Your instructions: Print all records exactly, leaving nothing out.

Information provided:
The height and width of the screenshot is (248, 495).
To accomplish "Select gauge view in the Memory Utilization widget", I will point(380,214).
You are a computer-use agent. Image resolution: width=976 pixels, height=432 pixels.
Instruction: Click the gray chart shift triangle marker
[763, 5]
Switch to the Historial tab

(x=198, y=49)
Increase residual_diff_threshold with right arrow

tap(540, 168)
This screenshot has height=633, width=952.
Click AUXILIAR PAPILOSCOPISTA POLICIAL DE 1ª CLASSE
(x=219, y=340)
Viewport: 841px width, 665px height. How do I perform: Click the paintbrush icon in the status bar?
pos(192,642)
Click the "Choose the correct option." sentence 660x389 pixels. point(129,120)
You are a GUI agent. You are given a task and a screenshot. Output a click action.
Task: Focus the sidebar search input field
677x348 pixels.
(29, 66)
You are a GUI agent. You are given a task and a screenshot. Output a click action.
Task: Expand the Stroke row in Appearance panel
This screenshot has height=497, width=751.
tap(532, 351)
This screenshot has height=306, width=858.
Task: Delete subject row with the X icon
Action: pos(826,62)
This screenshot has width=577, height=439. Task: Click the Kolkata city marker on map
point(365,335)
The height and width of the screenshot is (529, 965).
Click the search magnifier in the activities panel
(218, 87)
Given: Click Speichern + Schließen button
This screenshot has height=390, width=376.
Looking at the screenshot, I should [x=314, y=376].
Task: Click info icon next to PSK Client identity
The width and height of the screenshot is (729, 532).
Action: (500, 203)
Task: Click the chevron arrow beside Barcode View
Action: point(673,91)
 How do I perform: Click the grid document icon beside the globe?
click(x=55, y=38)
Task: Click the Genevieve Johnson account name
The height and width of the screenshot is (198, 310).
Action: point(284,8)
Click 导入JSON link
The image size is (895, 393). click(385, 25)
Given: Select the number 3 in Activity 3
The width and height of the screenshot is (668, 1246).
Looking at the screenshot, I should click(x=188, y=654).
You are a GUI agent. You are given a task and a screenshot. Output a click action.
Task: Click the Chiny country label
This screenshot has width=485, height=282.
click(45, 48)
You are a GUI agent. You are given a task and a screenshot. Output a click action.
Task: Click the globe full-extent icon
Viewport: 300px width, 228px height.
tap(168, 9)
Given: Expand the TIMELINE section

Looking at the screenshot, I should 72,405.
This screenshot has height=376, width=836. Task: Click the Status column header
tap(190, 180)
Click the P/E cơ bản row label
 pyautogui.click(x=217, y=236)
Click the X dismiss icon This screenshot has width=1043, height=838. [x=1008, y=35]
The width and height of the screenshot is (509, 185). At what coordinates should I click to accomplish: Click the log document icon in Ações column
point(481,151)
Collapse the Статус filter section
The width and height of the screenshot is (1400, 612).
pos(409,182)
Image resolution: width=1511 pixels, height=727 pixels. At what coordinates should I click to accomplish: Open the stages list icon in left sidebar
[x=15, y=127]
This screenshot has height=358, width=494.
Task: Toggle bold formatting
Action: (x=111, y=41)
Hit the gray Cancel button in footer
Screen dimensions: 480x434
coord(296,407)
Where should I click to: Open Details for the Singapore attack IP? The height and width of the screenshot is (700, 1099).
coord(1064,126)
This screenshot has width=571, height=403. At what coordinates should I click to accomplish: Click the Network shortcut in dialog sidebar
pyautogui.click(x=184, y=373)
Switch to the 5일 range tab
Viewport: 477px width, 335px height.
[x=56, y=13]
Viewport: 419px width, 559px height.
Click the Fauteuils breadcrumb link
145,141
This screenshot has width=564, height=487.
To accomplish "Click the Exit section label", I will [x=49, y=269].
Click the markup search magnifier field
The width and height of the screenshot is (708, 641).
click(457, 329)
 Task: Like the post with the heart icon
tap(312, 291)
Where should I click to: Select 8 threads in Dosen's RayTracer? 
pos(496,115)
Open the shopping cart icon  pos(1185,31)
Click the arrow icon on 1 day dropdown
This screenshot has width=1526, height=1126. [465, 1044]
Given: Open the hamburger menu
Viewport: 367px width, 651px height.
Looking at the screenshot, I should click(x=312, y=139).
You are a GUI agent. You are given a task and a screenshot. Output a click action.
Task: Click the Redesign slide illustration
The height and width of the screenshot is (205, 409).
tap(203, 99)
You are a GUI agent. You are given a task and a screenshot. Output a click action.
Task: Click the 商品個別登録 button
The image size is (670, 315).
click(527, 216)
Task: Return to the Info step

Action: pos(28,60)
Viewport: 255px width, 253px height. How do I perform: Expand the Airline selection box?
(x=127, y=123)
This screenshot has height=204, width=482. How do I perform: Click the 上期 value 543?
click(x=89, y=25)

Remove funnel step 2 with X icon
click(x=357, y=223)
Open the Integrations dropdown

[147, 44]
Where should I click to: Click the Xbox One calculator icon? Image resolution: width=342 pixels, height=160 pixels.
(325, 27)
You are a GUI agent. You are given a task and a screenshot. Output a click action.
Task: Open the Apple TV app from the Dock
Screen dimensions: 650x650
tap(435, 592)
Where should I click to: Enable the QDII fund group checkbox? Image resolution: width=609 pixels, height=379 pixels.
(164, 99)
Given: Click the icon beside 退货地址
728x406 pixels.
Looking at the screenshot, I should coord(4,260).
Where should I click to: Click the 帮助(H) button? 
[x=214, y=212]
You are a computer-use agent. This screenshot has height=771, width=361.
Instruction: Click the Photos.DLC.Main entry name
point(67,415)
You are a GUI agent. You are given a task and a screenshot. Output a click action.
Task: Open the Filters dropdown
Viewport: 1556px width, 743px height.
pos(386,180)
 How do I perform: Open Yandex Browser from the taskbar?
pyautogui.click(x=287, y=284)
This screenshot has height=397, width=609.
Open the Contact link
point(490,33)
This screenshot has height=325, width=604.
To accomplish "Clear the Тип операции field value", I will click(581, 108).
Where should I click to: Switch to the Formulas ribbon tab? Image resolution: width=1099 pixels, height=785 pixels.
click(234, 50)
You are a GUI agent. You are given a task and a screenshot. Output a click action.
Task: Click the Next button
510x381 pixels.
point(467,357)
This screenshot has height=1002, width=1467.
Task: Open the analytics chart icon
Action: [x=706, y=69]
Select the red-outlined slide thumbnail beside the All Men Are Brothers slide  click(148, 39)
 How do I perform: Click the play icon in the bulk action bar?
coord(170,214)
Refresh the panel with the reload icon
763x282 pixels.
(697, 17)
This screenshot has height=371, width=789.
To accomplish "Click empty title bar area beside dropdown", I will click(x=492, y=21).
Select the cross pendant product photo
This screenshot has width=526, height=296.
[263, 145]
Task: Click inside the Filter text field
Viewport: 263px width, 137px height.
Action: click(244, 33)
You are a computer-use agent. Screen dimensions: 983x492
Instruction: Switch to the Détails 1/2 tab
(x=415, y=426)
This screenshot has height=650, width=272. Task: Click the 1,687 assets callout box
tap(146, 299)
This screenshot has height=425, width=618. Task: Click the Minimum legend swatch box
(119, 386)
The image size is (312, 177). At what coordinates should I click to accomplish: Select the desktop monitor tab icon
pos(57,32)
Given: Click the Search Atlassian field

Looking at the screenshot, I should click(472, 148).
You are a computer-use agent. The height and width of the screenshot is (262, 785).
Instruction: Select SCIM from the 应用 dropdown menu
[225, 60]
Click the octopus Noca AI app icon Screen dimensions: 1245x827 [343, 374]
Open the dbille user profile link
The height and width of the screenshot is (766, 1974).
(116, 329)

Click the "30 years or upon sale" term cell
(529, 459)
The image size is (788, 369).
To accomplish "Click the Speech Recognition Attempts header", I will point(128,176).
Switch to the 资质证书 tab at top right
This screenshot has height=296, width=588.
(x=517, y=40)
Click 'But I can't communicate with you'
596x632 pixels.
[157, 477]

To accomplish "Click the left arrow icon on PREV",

Response to the task:
The height and width of the screenshot is (248, 495).
To accomplish "Select gauge view in the Memory Utilization widget", I will point(380,214).
You are a computer-use agent. Image resolution: width=976 pixels, height=432 pixels.
Instruction: Click the gray chart shift triangle marker
[763, 5]
Switch to the Historial tab

(x=198, y=49)
Increase residual_diff_threshold with right arrow

tap(540, 168)
This screenshot has height=633, width=952.
Click AUXILIAR PAPILOSCOPISTA POLICIAL DE 1ª CLASSE
(x=219, y=340)
Viewport: 841px width, 665px height. How do I perform: Click the paintbrush icon in the status bar?
pos(192,642)
Click the "Choose the correct option." sentence 660x389 pixels. point(129,120)
You are a GUI agent. You are given a task and a screenshot. Output a click action.
Task: Focus the sidebar search input field
677x348 pixels.
(29, 66)
You are a GUI agent. You are given a task and a screenshot. Output a click action.
Task: Expand the Stroke row in Appearance panel
This screenshot has height=497, width=751.
tap(532, 351)
This screenshot has height=306, width=858.
Task: Delete subject row with the X icon
Action: pos(826,62)
This screenshot has width=577, height=439. Task: Click the Kolkata city marker on map
point(365,335)
The height and width of the screenshot is (529, 965).
Click the search magnifier in the activities panel
(218, 87)
Given: Click Speichern + Schließen button
This screenshot has height=390, width=376.
Looking at the screenshot, I should [x=314, y=376].
Task: Click info icon next to PSK Client identity
The width and height of the screenshot is (729, 532).
Action: (500, 203)
Task: Click the chevron arrow beside Barcode View
Action: point(673,91)
 How do I perform: Click the grid document icon beside the globe?
click(x=55, y=38)
Task: Click the Genevieve Johnson account name
The height and width of the screenshot is (198, 310).
Action: point(284,8)
Click 导入JSON link
The image size is (895, 393). click(385, 25)
Given: Select the number 3 in Activity 3
The width and height of the screenshot is (668, 1246).
Looking at the screenshot, I should click(x=188, y=654).
You are a GUI agent. You are given a task and a screenshot. Output a click action.
Task: Click the Chiny country label
This screenshot has width=485, height=282.
click(45, 48)
You are a GUI agent. You are given a task and a screenshot. Output a click action.
Task: Click the globe full-extent icon
Viewport: 300px width, 228px height.
tap(168, 9)
Given: Expand the TIMELINE section

Looking at the screenshot, I should 72,405.
This screenshot has height=376, width=836. Task: Click the Status column header
tap(190, 180)
Click the P/E cơ bản row label
 pyautogui.click(x=217, y=236)
Click the X dismiss icon This screenshot has width=1043, height=838. [x=1008, y=35]
The width and height of the screenshot is (509, 185). At what coordinates should I click to accomplish: Click the log document icon in Ações column
point(481,151)
Collapse the Статус filter section
The width and height of the screenshot is (1400, 612).
pos(409,182)
Image resolution: width=1511 pixels, height=727 pixels. At what coordinates should I click to accomplish: Open the stages list icon in left sidebar
[x=15, y=127]
This screenshot has height=358, width=494.
Task: Toggle bold formatting
Action: (x=111, y=41)
Hit the gray Cancel button in footer
Screen dimensions: 480x434
coord(296,407)
Where should I click to: Open Details for the Singapore attack IP? The height and width of the screenshot is (700, 1099).
coord(1064,126)
This screenshot has width=571, height=403. At what coordinates should I click to accomplish: Click the Network shortcut in dialog sidebar
pyautogui.click(x=184, y=373)
Switch to the 5일 range tab
Viewport: 477px width, 335px height.
[x=56, y=13]
Viewport: 419px width, 559px height.
Click the Fauteuils breadcrumb link
145,141
This screenshot has width=564, height=487.
To accomplish "Click the Exit section label", I will [x=49, y=269].
Click the markup search magnifier field
The width and height of the screenshot is (708, 641).
click(457, 329)
 Task: Like the post with the heart icon
tap(312, 291)
Where should I click to: Select 8 threads in Dosen's RayTracer? 
pos(496,115)
Open the shopping cart icon  pos(1185,31)
Click the arrow icon on 1 day dropdown
This screenshot has width=1526, height=1126. [465, 1044]
Given: Open the hamburger menu
Viewport: 367px width, 651px height.
Looking at the screenshot, I should click(x=312, y=139).
You are a GUI agent. You are given a task and a screenshot. Output a click action.
Task: Click the Redesign slide illustration
The height and width of the screenshot is (205, 409).
tap(203, 99)
You are a GUI agent. You are given a task and a screenshot. Output a click action.
Task: Click the 商品個別登録 button
The image size is (670, 315).
click(527, 216)
Task: Return to the Info step

Action: pos(28,60)
Viewport: 255px width, 253px height. How do I perform: Expand the Airline selection box?
(x=127, y=123)
This screenshot has height=204, width=482. How do I perform: Click the 上期 value 543?
click(x=89, y=25)

Remove funnel step 2 with X icon
click(x=357, y=223)
Open the Integrations dropdown

[147, 44]
Where should I click to: Click the Xbox One calculator icon? Image resolution: width=342 pixels, height=160 pixels.
(325, 27)
You are a GUI agent. You are given a task and a screenshot. Output a click action.
Task: Open the Apple TV app from the Dock
Screen dimensions: 650x650
tap(435, 592)
Where should I click to: Enable the QDII fund group checkbox? Image resolution: width=609 pixels, height=379 pixels.
(164, 99)
Given: Click the icon beside 退货地址
728x406 pixels.
Looking at the screenshot, I should coord(4,260).
Where should I click to: Click the 帮助(H) button? 
[x=214, y=212]
You are a computer-use agent. This screenshot has height=771, width=361.
Instruction: Click the Photos.DLC.Main entry name
point(67,415)
You are a GUI agent. You are given a task and a screenshot. Output a click action.
Task: Open the Filters dropdown
Viewport: 1556px width, 743px height.
pos(386,180)
 How do I perform: Open Yandex Browser from the taskbar?
pyautogui.click(x=287, y=284)
This screenshot has height=397, width=609.
Open the Contact link
point(490,33)
This screenshot has height=325, width=604.
To accomplish "Clear the Тип операции field value", I will click(581, 108).
Where should I click to: Switch to the Formulas ribbon tab? Image resolution: width=1099 pixels, height=785 pixels.
click(234, 50)
You are a GUI agent. You are given a task and a screenshot. Output a click action.
Task: Click the Next button
510x381 pixels.
point(467,357)
This screenshot has height=1002, width=1467.
Task: Open the analytics chart icon
Action: [x=706, y=69]
Select the red-outlined slide thumbnail beside the All Men Are Brothers slide  click(148, 39)
 How do I perform: Click the play icon in the bulk action bar?
coord(170,214)
Refresh the panel with the reload icon
763x282 pixels.
(697, 17)
This screenshot has height=371, width=789.
To accomplish "Click empty title bar area beside dropdown", I will click(x=492, y=21).
Select the cross pendant product photo
This screenshot has width=526, height=296.
[263, 145]
Task: Click inside the Filter text field
Viewport: 263px width, 137px height.
Action: click(244, 33)
You are a computer-use agent. Screen dimensions: 983x492
Instruction: Switch to the Détails 1/2 tab
(x=415, y=426)
This screenshot has height=650, width=272. Task: Click the 1,687 assets callout box
tap(146, 299)
This screenshot has height=425, width=618. Task: Click the Minimum legend swatch box
(119, 386)
The image size is (312, 177). At what coordinates should I click to accomplish: Select the desktop monitor tab icon
pos(57,32)
Given: Click the Search Atlassian field

Looking at the screenshot, I should click(472, 148).
You are a computer-use agent. The height and width of the screenshot is (262, 785).
Instruction: Select SCIM from the 应用 dropdown menu
[225, 60]
Click the octopus Noca AI app icon Screen dimensions: 1245x827 [343, 374]
Open the dbille user profile link
The height and width of the screenshot is (766, 1974).
(116, 329)

Click the "30 years or upon sale" term cell
(529, 459)
The image size is (788, 369).
To accomplish "Click the Speech Recognition Attempts header", I will point(128,176).
Switch to the 资质证书 tab at top right
This screenshot has height=296, width=588.
(x=517, y=40)
Click 'But I can't communicate with you'
596x632 pixels.
[157, 477]

To accomplish "Click the left arrow icon on PREV",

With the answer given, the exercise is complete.